Sergio Caucao, Eligio Colmenares, Gabriel N. Gatica, Cristian Inzunza:
A Banach spaces-based fully-mixed finite element method for the stationary chemotaxis-Navier-Stokes problem
In this paper we introduce and analyze a Banach spaces-based approach yielding a fully-mixed finite element method for numerically solving the stationary chemotaxis-Navier-Stokes problem. This is a nonlinear coupled model representing the biological process given by the cell movement, driven by either an internal or an external chemical signal, within an incompressible fluid. In addition to the velocity and pressure of the fluid, the velocity gradient and the Bernouilli-type stress tensor are introduced as further unknowns, which allows to eliminate the pressure from the equations and compute it afterwards via a postprocessing formula. In turn, besides the cell density and the chemical signal concentration, the pseudostress associated with the former and the gradient of the latter are introduced as auxiliary unknowns as well. The resulting continuous formulation, posed in suitable Banach spaces, consists of a coupled system of three saddle point-type problems, each one of them perturbed with trilinear forms that depend on data and the unknowns of the other two. The well-posedness of it is analyzed by means of a fixed-point strategy, so that the classical Banach theorem, along with the Babu\v ska-Brezzi theory in Banach spaces, allow to conclude, under a smallness assumption on the data, the existence of a unique solution. Adopting an analogue approach for the associated Galerkin scheme, and under suitable hypotheses on arbitrary finite element subspaces employed, we apply the Brouwer and Banach theorems to show existence and then uniqueness of the discrete solution.

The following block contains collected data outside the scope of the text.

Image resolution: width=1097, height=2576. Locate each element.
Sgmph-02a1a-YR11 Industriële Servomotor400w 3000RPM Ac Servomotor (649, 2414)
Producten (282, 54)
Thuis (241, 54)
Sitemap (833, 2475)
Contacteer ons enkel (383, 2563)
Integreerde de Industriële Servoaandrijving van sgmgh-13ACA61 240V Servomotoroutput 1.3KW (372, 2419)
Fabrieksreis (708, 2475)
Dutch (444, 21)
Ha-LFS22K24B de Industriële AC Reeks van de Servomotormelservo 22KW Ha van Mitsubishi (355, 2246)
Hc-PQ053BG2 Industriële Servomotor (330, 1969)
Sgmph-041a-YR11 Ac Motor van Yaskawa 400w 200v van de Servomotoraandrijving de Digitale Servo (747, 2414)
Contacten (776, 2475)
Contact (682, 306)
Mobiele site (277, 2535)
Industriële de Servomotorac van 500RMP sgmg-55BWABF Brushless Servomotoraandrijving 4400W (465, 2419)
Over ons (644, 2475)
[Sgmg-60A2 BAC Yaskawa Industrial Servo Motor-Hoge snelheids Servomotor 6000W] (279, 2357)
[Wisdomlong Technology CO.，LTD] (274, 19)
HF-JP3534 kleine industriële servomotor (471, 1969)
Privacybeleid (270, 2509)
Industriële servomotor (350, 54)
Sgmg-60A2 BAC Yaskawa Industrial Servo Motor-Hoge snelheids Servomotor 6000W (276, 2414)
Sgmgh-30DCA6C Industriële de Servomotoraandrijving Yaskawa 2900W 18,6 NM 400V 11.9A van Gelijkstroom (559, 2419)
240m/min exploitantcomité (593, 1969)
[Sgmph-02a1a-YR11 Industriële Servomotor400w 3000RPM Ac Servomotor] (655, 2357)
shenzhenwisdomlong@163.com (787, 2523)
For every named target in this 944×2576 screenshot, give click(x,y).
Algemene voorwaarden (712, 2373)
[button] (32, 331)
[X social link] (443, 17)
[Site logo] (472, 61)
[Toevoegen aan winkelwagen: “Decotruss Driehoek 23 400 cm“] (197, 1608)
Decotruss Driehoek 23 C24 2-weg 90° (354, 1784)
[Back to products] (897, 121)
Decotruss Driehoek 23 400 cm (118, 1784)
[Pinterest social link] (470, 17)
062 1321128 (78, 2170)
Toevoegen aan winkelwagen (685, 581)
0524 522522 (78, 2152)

General a priori error estimates, including those for the postprocessed pressure, are also derived. Next, a specific set of finite element subspaces satisfying the required stability conditions is introduced, which, given an integer $k \ge 0$, is defined in terms of Raviart-Thomas spaces of order $k$ and piecewise polynomials of degree $\le k$ only. The respective rates of convergence of the resulting Galerkin method are then provided. Finally, several numerical experiments confirming the latter and illustrating the good performance of the method, are reported.